Por supuesto ser la gorda del curso ha sido muy difícil para mí durante todos estos años escolares. No solo porque para mi desgracia el resto de las niñas del curso sean extremadamente delgadas, lo que hace que la diferencia sea demasiado notoria, sino porque tengo que soportar las burlas y humillaciones constantes de todos y lo doloroso que es sentir cada momento el rechazo que provoco en los demás. Es imposible no darme cuenta de como me miran y adivinar lo que comentan de mí.
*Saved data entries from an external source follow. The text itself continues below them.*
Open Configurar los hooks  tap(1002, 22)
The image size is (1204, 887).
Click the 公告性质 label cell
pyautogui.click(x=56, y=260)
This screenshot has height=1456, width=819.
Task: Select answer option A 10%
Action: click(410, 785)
Con el correr de los años y las constantes burlas, mis compañeros han logrado hacerme sentir diferente, extraña y poco deseada. Lo peor es que cada vez se me hace más insoportable sobreponerme a ese desprecio permanente. Aveces me pregunto qué va a ser de mí, y no encuentro la respuesta. Hao esfuerzos considerables por proyectar mi vida, pero no logro visualizar nada. La pantalla esta en negro.
Estos últimos meses, mis abuelos se han estado quejando conmigo durante los sábados y domingos familiares. Según ellos, yo ya no soy la misma que cuando pequeña, una niñita alegre y graciosa, que irradiaba felicidad; con los años he ido perdiendo ese encanto y esa chispa tan mías. Dicen que ando tristona por la casa, como un fantasma, ya no sonrió y me la paso encerrada. Por lo demás, creen que no hay nada malo con mi aspecto "XL"; para ellos sigo siendo su bella regaza y que nadie en el mundo es más hermosa que yo. Para ellos la palabra "gordura" es sinónimo de salud y hermosura no solo porque también ellos lo son, sino porque realmente así lo creen. Por supuesto no asisten a mi colegio ni entienden el infierno que vivo cada día. Eso esta claro. Pero me entristecería angustiarlos con la crueldad de mis compañeros; prefiero entonces hacerlos creer que estoy pasando por la manoseada "edad del pavo" para que no hagan más preguntas ni se preocupen por mí. Lo que pasa es que los adoro demasiado como para atormentarlos con mis problemas. Puedo imaginar la tortura que seria para ellos saberme despreciada y humillada día tras día.
Desde que tengo memoria, al igual que mi amiga Consuelo, soy víctima de las burlas y continuos maltratos de nuestros compañeros. Tal vez por eso no acercamos al comienzo, como una manera de unir fuerzas o juntar calamidades. Da igual. La cosa es que ni a ella ni a mí nos cotizan las niñas del curso. Somos algo así como las típicas manzanas machucadas que afean la frutera; las flores deshojadas y marchitas que destiñen el jarrón de flores frescas y coloridas. En fin, las metáforas son infinitas. Lo cierto es que entre las dieciséis mujeres delgadas y menudas que hay en el curso, dos no encajamos. Que se va a hacer. A veces, la vida es extraña y otras, demasiado injusta y cruel.